In the midst of all the layoffs in radio, there's a group of people who have been almost totally ignored - those that didn't get fired.
While our sympathies go out to the unemployed, many of whom are struggling to find a place in a rapidly changing radio industry, let's take a moment to consider the folks who still have jobs. Because they're the ones with the impossible workload, the huge burden, and diminishing resources in which to get it all done.
In markets small and major, the same person is often programming multiple stations. Some are doing it from different cities. Others from different locations in the same town. But the net effect is that an already difficult job has become exponentially more complex in the past several months. And there are no signs of relief.
Under those conditions, vacations will be fewer and shorter. Music logs will be scheduled while eating dinner with the family. Weekends will start feeling a lot like weekdays.
And a year from now, what shape - mentally and physically - will many of these folks be in? Because as we've discussed in this space before, radio employee demographics are skewing older. Most of the people programming radio stations are very likely 40+, making it considerably more difficult to put in 16-hour days to get it all done.

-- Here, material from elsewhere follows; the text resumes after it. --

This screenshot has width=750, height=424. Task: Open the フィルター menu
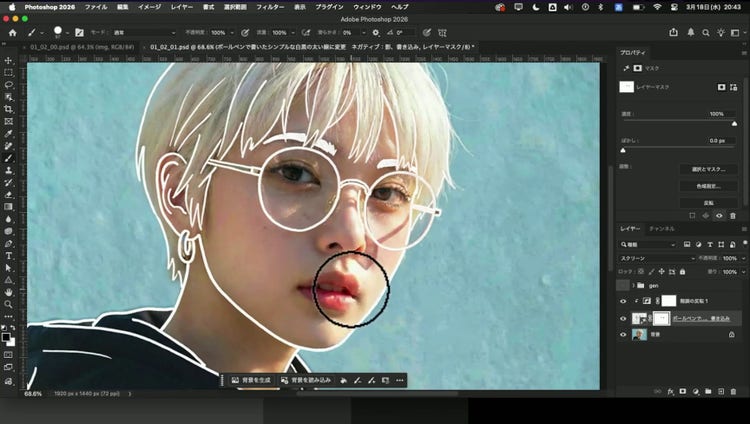click(269, 7)
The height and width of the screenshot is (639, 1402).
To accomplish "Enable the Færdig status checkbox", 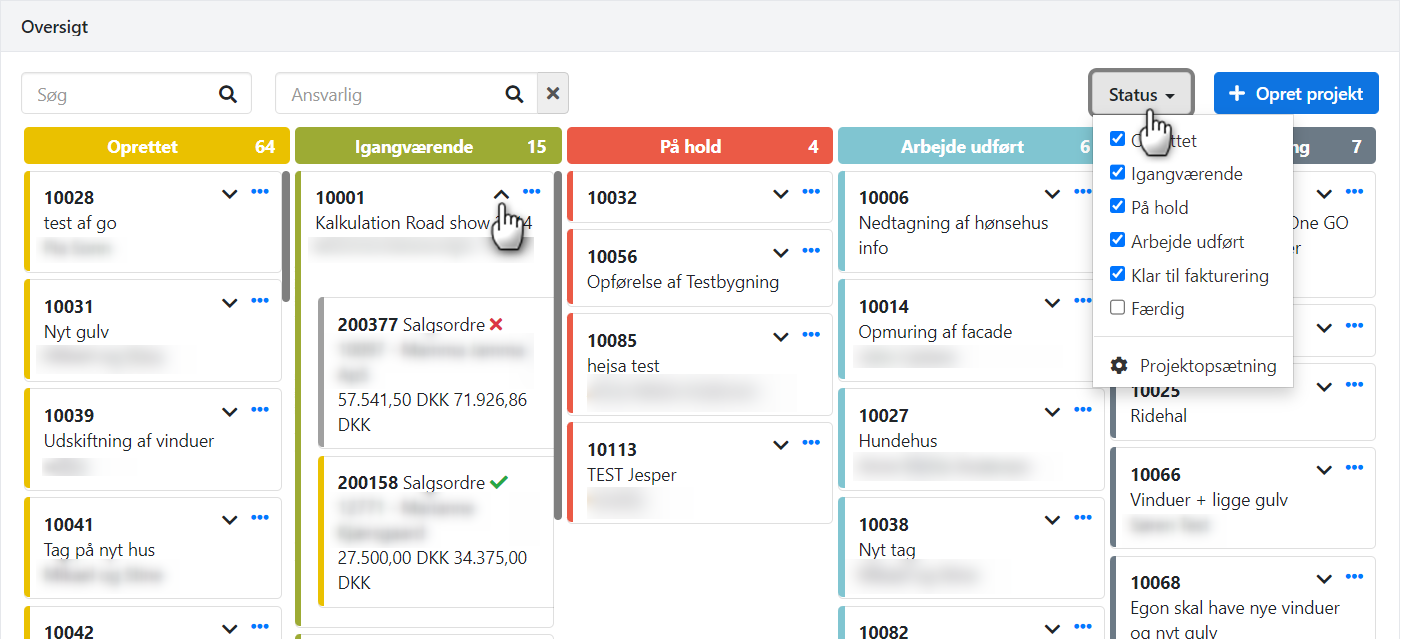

Any CEO will tell you that these internal consolidation moves were necessary for a business whose revenue base is rapidly shrinking. But as the employee base undergoes similar downsizing, the workload hasn't lessened. To program anything other than a jukebox is no easy task. To oversee two or three of them is gargantuan.
Most of us got into this business - especially on the programming side - because it was fun and we loved it. It's hard to imagine many PDs whistling "Hi ho, hi ho, it's off to work we go" these days. They may be thankful they still have jobs, but heavily challenged to figure out how they're going to continue to excel in a business that once could be described by that old line, "Love what you do, and you will never have to work a day in your life."